During the MVP pilot, deletion and de-identification requests are handled by a manual admin process rather than an automated retention job. When you close your account or request deletion, we will verify the request, identify the relevant account, workspace, and Customer Data, and delete or de-identify personal information where we are not required or permitted to retain it by law or for legitimate business purposes (e.g. backup archives that are overwritten on a rolling schedule, legal holds, billing records, security audit records, or records required under WHS legislation). Aggregated and anonymised data that does not identify you may be retained indefinitely for analytics, benchmarking, and product improvement.

We use cookies and similar technologies (pixels, local storage, web beacons) to operate the Service, remember your preferences, authenticate sessions, analyse usage, and measure marketing effectiveness. We categorise cookies as follows:

(a) Strictly necessary — essential for the Service to function (e.g. authentication, session management, security). These cannot be disabled.

(b) Analytics and performance — help us understand how users interact with the Service so we can improve it. We use tag management and analytics tools to collect aggregated usage data.

(c) Functional — remember your preferences and settings (e.g. selected state/territory, theme).

You can manage cookie preferences through your browser settings. Disabling certain cookies may affect the functionality of the Service. We do not use third-party advertising cookies that track you across other sites for behavioural advertising without your consent. For full details, see our Cookie Policy.

We may use your personal information to send you direct marketing communications about our products, services, features, and events where: (a) you have consented; or (b) you are an existing customer and the communication relates to similar products or services, and we provide a simple opt-out mechanism in each communication (in accordance with the Spam Act 2003 (Cth) and APP 7). We will not provide your personal information to unrelated third parties for their direct marketing purposes without your express consent.

We do not use worker sign-on, incident, injury, medical, emergency contact or contractor compliance records for direct marketing.

The Service is not directed at individuals under 18 years of age. We do not knowingly collect personal information from children. If we become aware that we have collected personal information from a child without appropriate consent, we will take steps to delete that information promptly.

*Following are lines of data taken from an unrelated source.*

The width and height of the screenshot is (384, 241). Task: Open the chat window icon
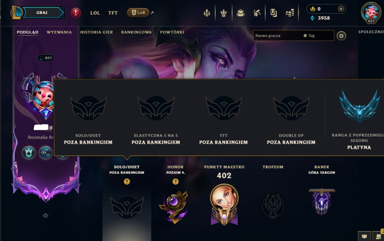[x=364, y=236]

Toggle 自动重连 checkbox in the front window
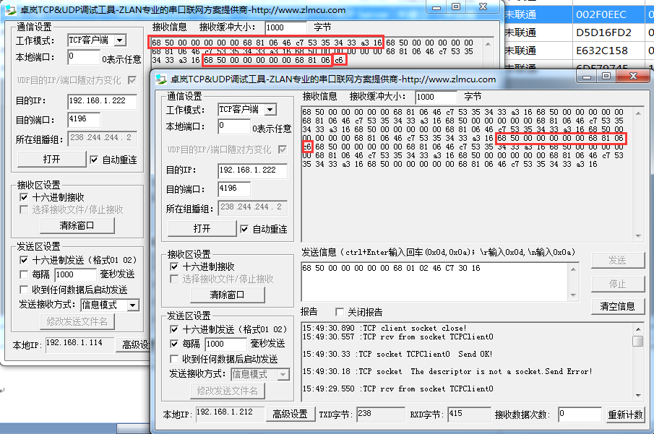[245, 229]
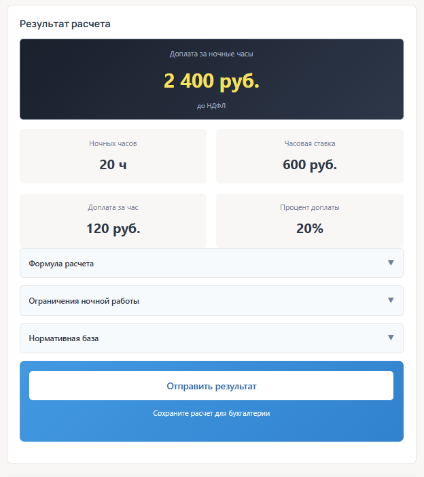This screenshot has width=424, height=477.
Task: Click the 120 руб. per-hour value
Action: 113,228
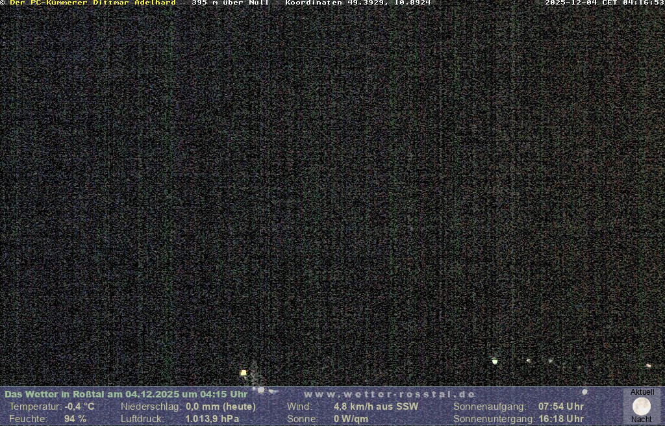Click the Sonnenaufgang time 07:54 Uhr
This screenshot has height=426, width=665.
click(560, 407)
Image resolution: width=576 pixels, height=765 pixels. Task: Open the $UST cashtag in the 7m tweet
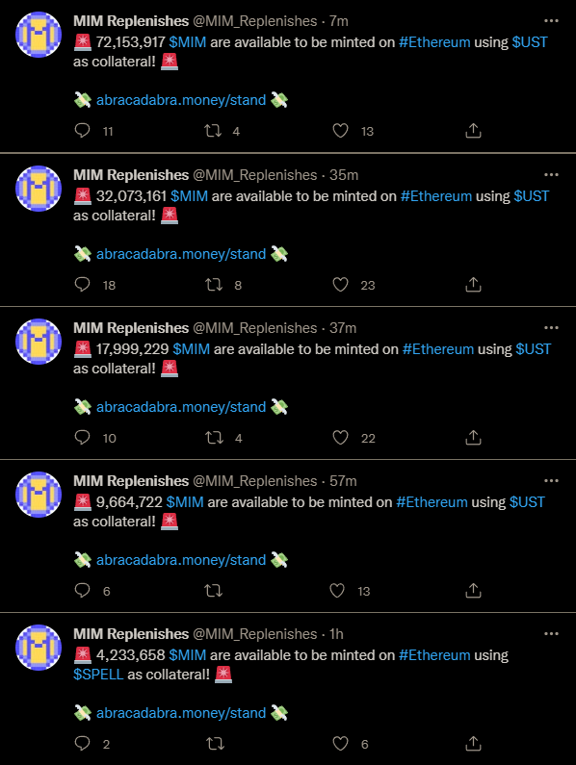tap(530, 42)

The Service may contain links to third-party websites, services, or resources that are not operated by us. We are not responsible for the privacy practices, content, or security of any third-party sites. We encourage you to review the privacy policies of any third-party services you access through or in connection with the Service.

If you believe we have breached the Australian Privacy Principles or this Policy, please contact us first so we can investigate and try to resolve your concern. We will acknowledge your complaint within 5 business days and provide a substantive response within 30 days.

If you are not satisfied with our response, you may lodge a complaint with the Office of the Australian Information Commissioner (OAIC):

Website: oaic.gov.au
Phone: 1300 363 992

For all privacy-related enquiries, access or correction requests, deletion requests, or complaints, contact us via our Contact page or at the contact details published on our website. AxionSite (ABN 49 634 013 629), Sydney, New South Wales, Australia.

We may update this Policy from time to time to reflect changes in our practices, technology, legal requirements, or other factors. We will post the updated Policy on this page and update the "Last updated" date. For material changes that reduce your rights or expand our use of your information, we will provide at least 30 days' notice via email or prominent in-product notification before the changes take effect. Your continued use of the Service after the effective date of the updated Policy constitutes your acceptance of the changes. If you do not agree with the updated Policy, you must stop using the Service and may request deletion of your information.